What transpired on October 7 was almost beyond belief.

As early as 2016, the then defence minister, Avigdor Liberman, warned the cabinet that Hamas was planned a large offensive with the objective of capturing Israeli territory, but his warning was blithely ignored.

According to recent revelations, Israel had a fairly sound insight into Hamas’ plan, but did not take precautionary steps to thwart it. Indeed, in a counter-intuitive move, Israel moved soldiers away from the Gaza border to the West Bank. And when Israeli spotters informed their superiors of unusual Hamas movements near the border, their observations were played down on the false assumption that Hamas was merely carrying out a drill.

Interestingly enough, the same false preconception doomed Israel just prior to the 1973 Yom Kippur War, when the Israeli government grievously mistook a looming Egyptian army offensive in the Sinai Peninsula for yet another routine drill.

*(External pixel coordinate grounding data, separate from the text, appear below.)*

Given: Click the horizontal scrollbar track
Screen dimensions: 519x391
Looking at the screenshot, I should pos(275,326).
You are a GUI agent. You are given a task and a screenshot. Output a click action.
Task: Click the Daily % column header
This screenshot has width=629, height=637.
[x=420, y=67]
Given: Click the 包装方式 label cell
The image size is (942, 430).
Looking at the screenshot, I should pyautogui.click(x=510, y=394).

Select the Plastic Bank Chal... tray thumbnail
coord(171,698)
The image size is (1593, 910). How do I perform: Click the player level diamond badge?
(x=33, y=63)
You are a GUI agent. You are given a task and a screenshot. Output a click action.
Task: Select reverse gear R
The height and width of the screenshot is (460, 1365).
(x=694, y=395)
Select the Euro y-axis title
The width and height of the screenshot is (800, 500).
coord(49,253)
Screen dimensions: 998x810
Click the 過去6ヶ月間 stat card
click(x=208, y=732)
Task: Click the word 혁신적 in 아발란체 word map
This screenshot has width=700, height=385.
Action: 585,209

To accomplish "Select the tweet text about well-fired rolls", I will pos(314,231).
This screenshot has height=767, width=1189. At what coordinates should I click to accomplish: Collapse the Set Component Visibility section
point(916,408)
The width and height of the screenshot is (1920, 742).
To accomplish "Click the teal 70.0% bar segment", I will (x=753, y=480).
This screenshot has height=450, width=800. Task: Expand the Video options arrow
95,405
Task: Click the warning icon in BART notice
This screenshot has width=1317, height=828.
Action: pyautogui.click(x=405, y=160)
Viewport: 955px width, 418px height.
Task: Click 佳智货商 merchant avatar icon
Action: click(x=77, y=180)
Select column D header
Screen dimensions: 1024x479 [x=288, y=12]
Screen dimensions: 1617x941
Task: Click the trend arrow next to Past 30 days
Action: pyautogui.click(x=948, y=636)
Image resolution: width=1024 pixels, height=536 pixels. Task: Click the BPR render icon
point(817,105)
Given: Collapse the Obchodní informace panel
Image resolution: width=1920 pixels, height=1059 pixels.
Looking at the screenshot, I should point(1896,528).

If Israel had been truly prepared for Hamas’ onslaught, the 3,000 Palestinian invaders who lunged into southern Israel on October 7 would have been decimated before they could burst into kibbutzim, towns and army bases with so little or no resistance. They would have been mowed down almost immediately by ground and air forces in a turkey shoot. Israeli lives would have been saved and not a single Israeli or foreign national would have been kidnapped.

Hamas was surely aware of the innumerable risks entailed in attacking Israel on such a grand and audacious scale. But such was its self-confidence that these calculations were of no concern to it.

This delusional thinking extended into the political realm. Two years before October 7, Hamas and other armed groups in Gaza sponsored a conference on “post liberation Palestine.”

Khaled Mashaal

No less a Hamas leader than Khaled Mashaal, the object of an Israeli assassination attempt in 1997, claimed that Israel, the strongest power in the Middle East, could be conquered by military means. Astonishingly enough, he described it as a “realistic idea.” Yahya Sinwar, the Hamas leader, was just as grandiose, contending that the Palestinian struggle with Israel could only end in victory for the Palestinians.

Hamas’ 2021 conference in Gaza

These were the fantasies spun by Palestinian speakers at the conference. But no matter how unrealistic Hamas’ leadership may be, Israel should always be ready to deal with the unexpected and to know what could be lurking around the corner. In this respect, October 7 should be a wakeup call for Israel of the need to reform itself lest more disasters occur.

For now, Israel is duty bound to wipe the slate clean. This means only one thing. The Israeli political and military leaders whose miscalculations inexorably led to October 7 must resign and hand over the reins to a new crop of ministers and generals. Hopefully, they will better prepare Israel for what lies ahead in the tinderbox that is the Middle East.